The alternate-format property should be used only on HTML5 <a> or <link> elements. An <a> element should be used in cases where a user-viewable link to the alternate format representation is on the page; the <link> element is available in cases where a user-viewable link to the alternate format representation will not be on the page.
A <link> or <a> element with the alternate-format microdata property must also include a “type” attribute with a valid IANA content type. While officially the ‘type’ attributes is only advisory and does not over-ride the actual content headers returned with the URL, user agents interested in alternate representations should only be expected to follow URLs with ‘type’s they recognize.
The microdata ‘itemscope’ attribute should be attached to a DOM element on the page that includes the human readable description of the entity which has an alternate format advertised. This can be used by a user-agent to, for example, highlight the area of the page describing the element the user-agent is offering to import.
1. Simple <a> example
<div itemscope> <p>Alice in Wonderland, by Lewis Caroll</p> <a itemprop="http://example.org/alternate-format" type="application/x-Research-Info-Systems" href="http://example.org/items/12355.ris"> Export to EndNote </a> </div>
2. Simple ‘link’ example, using HTML5 ‘section’ instead too.
Note that schema.org suggests using link tag for urls that are not meant to be user-visible, and a link tag with microdata itemprop attribute validates in html5.

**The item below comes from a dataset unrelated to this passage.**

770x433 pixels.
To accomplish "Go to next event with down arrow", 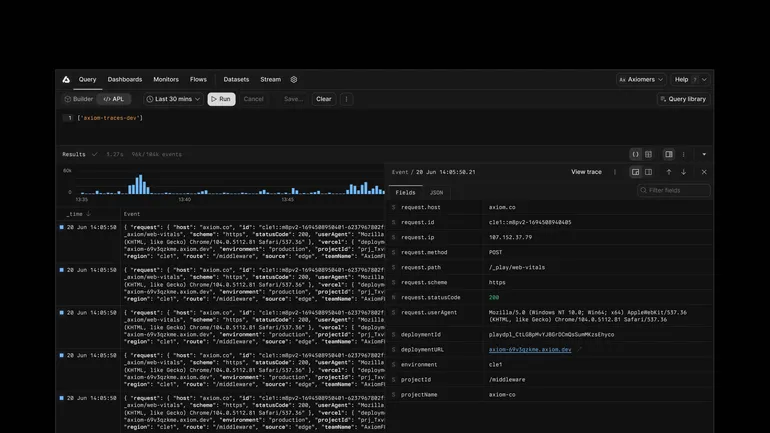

<section itemscope> <p>Alice in Wonderland</p> <p>by Lewis Caroll</p> <link itemprop="http://example.org/alternate-format" type="application/x-Research-Info-Systems" href="http://example.org/items/12355.ris" /> </section>
3. Can co-exist with other microdata vocabularies
For instance using the ‘schema.org‘ Book vocabulary. Note that it may or may not be useful to advertise the alternate-format URL as a schema.org “url” property simultaneously, this document makes no suggestion either way. This example is meant to show it is possible to do if you judge it useful and semantically correct. Note that there are two values in the ‘itemprop’ for the alternate representation url.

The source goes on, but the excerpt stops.